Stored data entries
+ + + +

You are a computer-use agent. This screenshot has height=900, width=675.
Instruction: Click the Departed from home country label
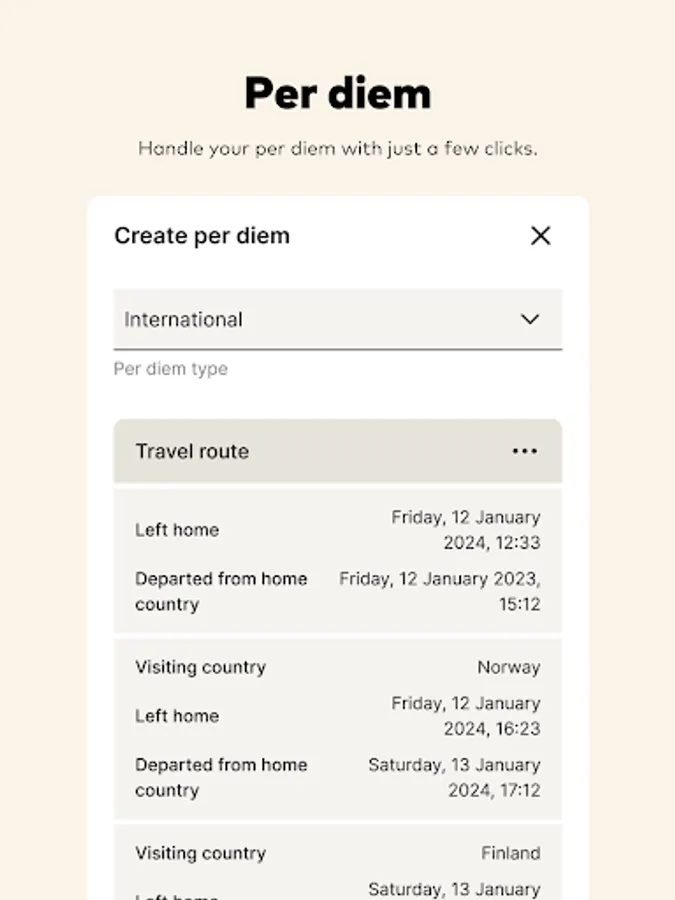221,591
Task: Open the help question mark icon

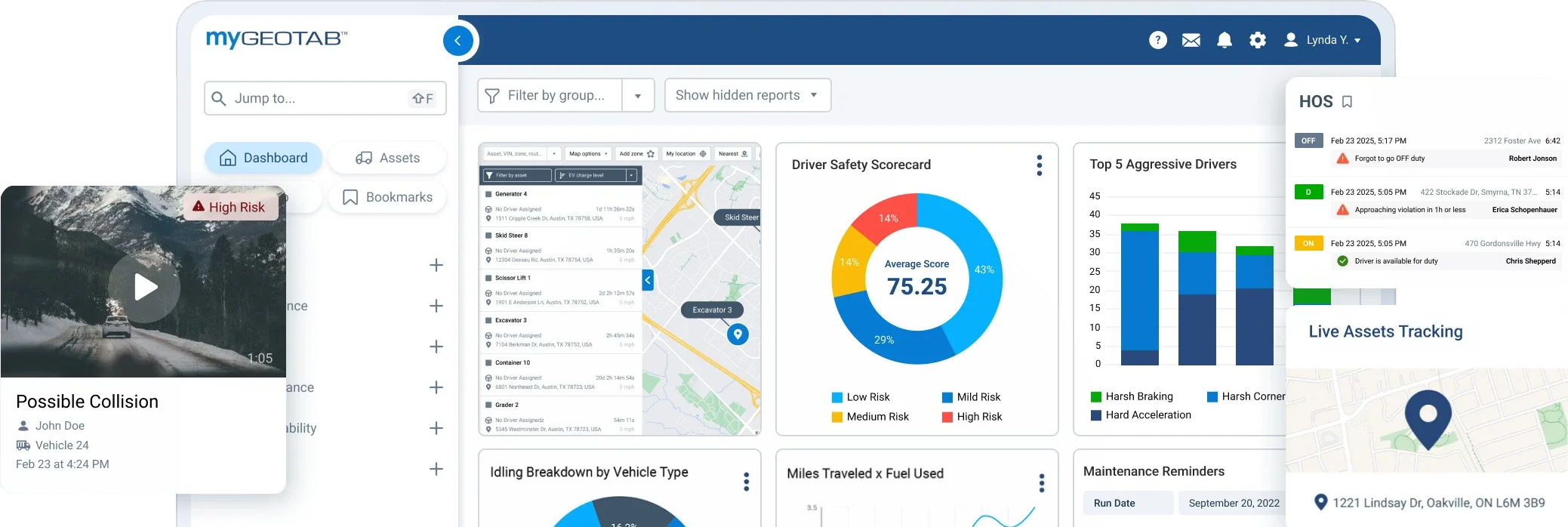Action: 1157,40

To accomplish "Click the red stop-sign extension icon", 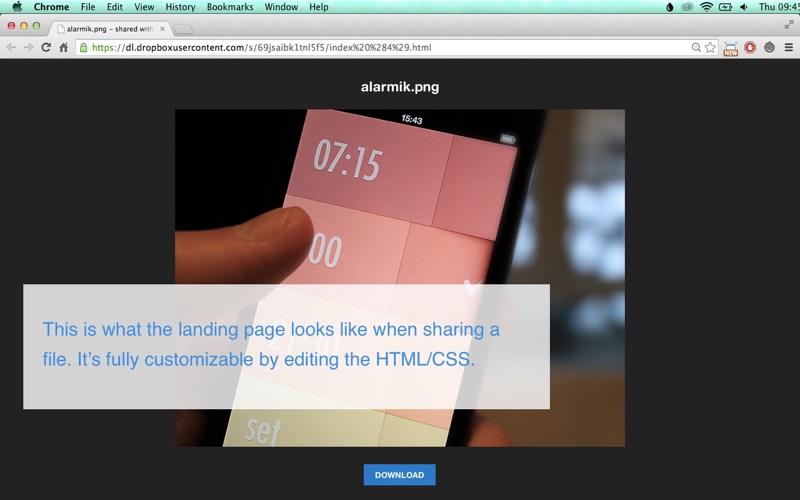I will pyautogui.click(x=749, y=47).
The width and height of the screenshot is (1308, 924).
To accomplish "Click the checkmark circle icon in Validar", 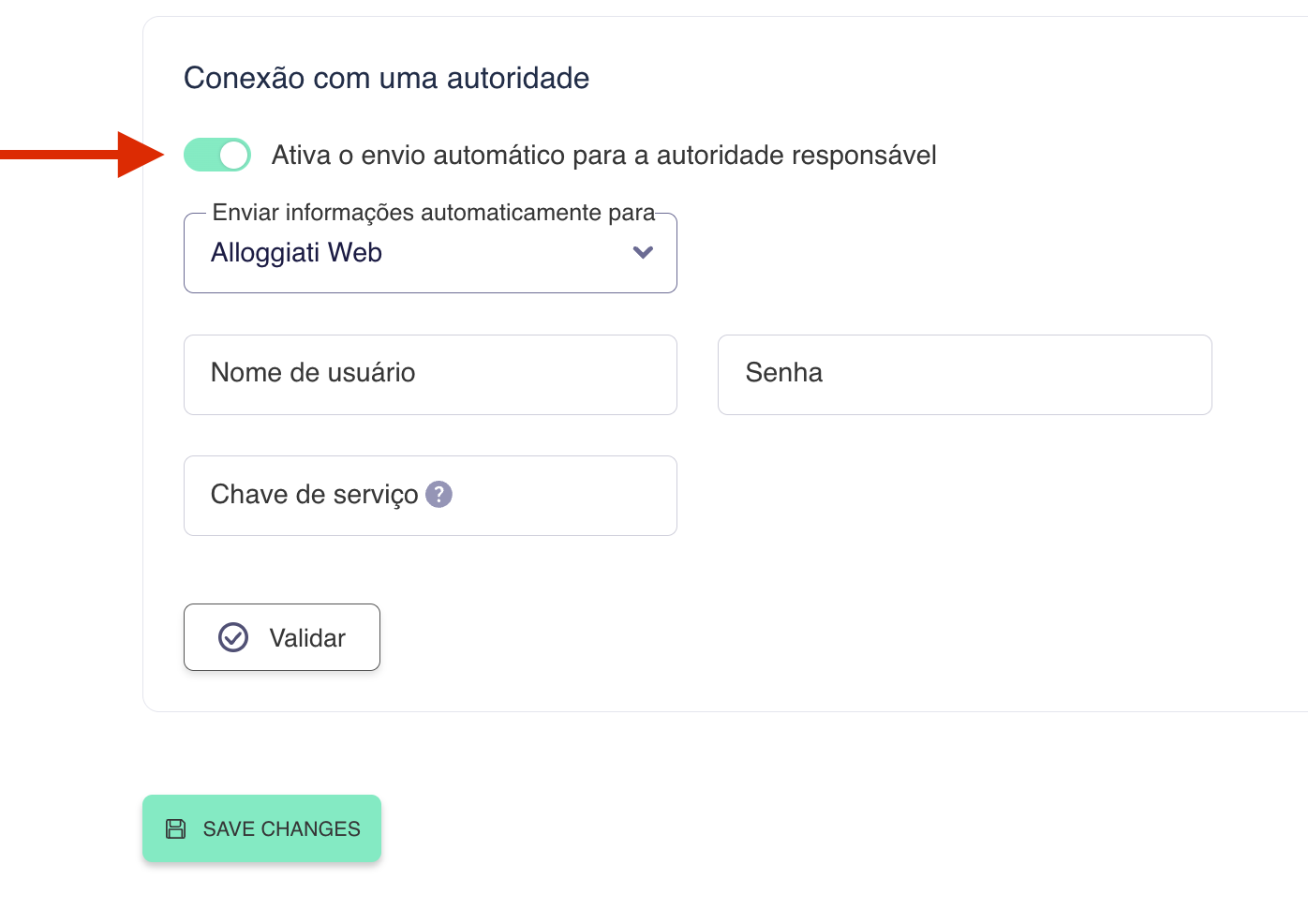I will point(233,637).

+ + + +

**What you are asked to do**
In the entries above, how many lines hold the word "screenshot"? Answer with the number only.

**Exercise solution**
2